Saturday, March 17, 2018

2 Months in San Francisco

I looked around my apartment tonight and reminisced about when I dragged the first boxes into my new space.

I'll share photos of my apartment decor sometime soon. May or may not have *just* hauled the last of the moving boxes down to the recycling bin...um...today....

Two months in and SF is still taking my breath away on the daily. The charming buildings, the street art, the abruptly alternating fog and sun, that vibe on early weekend mornings when the city is quiet and the streets are kinda empty, the cable cars climbing up and down the insane hills, the calf muscles I hope I'm developing from walking up said hills, the tourists seeing it all for the first time that make me feel all blushy inside that my home is worth tourist-ing and that to these people I am a "city person" who "actually lives here." (I gave someone directions the other day on a street corner!) I used to drive through San Francisco and stare up at the apartment windows and feel very very curious about the seemingly glamorous and sitcom-worthy daily lives of people who lived in the middle of it, and now I'm somehow one of them.

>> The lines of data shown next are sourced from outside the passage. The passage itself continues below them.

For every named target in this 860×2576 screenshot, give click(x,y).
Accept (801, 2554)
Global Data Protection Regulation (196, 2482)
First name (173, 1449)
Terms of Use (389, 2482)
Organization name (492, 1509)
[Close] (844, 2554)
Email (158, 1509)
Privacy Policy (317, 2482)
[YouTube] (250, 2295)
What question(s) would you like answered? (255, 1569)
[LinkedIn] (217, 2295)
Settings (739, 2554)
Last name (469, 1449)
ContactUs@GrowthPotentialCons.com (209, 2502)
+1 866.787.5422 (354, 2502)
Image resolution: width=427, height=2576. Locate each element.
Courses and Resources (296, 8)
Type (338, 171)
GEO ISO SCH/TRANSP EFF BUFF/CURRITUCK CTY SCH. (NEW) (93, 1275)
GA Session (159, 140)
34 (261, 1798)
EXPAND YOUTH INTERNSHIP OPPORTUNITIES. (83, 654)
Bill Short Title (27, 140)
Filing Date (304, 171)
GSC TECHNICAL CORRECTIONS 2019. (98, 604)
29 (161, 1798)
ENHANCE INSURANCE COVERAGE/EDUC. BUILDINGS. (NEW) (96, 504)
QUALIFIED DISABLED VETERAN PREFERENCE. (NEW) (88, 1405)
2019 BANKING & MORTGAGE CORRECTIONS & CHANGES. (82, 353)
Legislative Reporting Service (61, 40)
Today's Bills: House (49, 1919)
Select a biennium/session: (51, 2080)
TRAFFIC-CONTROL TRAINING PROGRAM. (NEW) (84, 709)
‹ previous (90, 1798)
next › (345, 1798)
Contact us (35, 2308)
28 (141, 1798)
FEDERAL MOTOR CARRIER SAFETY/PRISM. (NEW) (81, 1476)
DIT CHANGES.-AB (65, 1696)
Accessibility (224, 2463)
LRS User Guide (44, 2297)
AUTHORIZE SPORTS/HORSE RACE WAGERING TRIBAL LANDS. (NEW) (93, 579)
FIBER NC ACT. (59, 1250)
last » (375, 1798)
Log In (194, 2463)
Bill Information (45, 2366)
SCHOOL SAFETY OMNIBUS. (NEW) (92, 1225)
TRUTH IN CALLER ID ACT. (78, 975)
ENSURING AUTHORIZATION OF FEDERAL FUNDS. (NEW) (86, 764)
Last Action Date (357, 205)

And, you know, there's the random people yelling at all hours of the night and day, and the sirens wailing up and down my street because I live near a hospital (I actually don't mind the ambient noise -- I have a harder time sleeping in absolute silence). Also, learning the hard way that getting packages delivered to a city apartment is a jooooke (anyone seen the Broad City episode where she has to journey to recover a package and meets Garol?) So, I get packages delivered to my office now.

Unexpectedly, being amongst so many people at all times also has a strangely distinct perma-loneliness to it.

The people watching is fabulous, but I'll catch myself envying the groups of friends and lovers out in my same coffee shops and parks and corner markets. It's a unique kind of "we're here together but not together" feeling I never experienced when I always moved around tucked inside a car. I know I have friends and people I make plans with too, and yet that feeling is there and I'm curious if other city people know what I'm talking about.

I crush hard on this city.

Out of all the cities around the world that I've visited, it's still my favorite. I love the light pinks and sandy beiges of the buildings sprawled out over the hills like ornate legos. The colors and proximity to the ocean make me feel like the whole thing used to be under water and just rose up one day all ocean-bleached like a coral reef, and the people simply filtered into its little corally spaces.

I'm still slowly learning my way around city life after a lifetime of suburbs, but it's an admittedly picturesque place to do some learnin'.

Dear SF: Let's not break up soon. xoxo











1 comment:

Kayla Moncur said...

Ok this made me emotional. I haven't lived in the Bay Area in almost 20 years but it still kind of feels like home to me. The pic of the foggy hill and the graffiti, "When the lights go down in the city" (which is a song we used to listen to WHILE we lived there) just gave me all the feels. I love SF so much.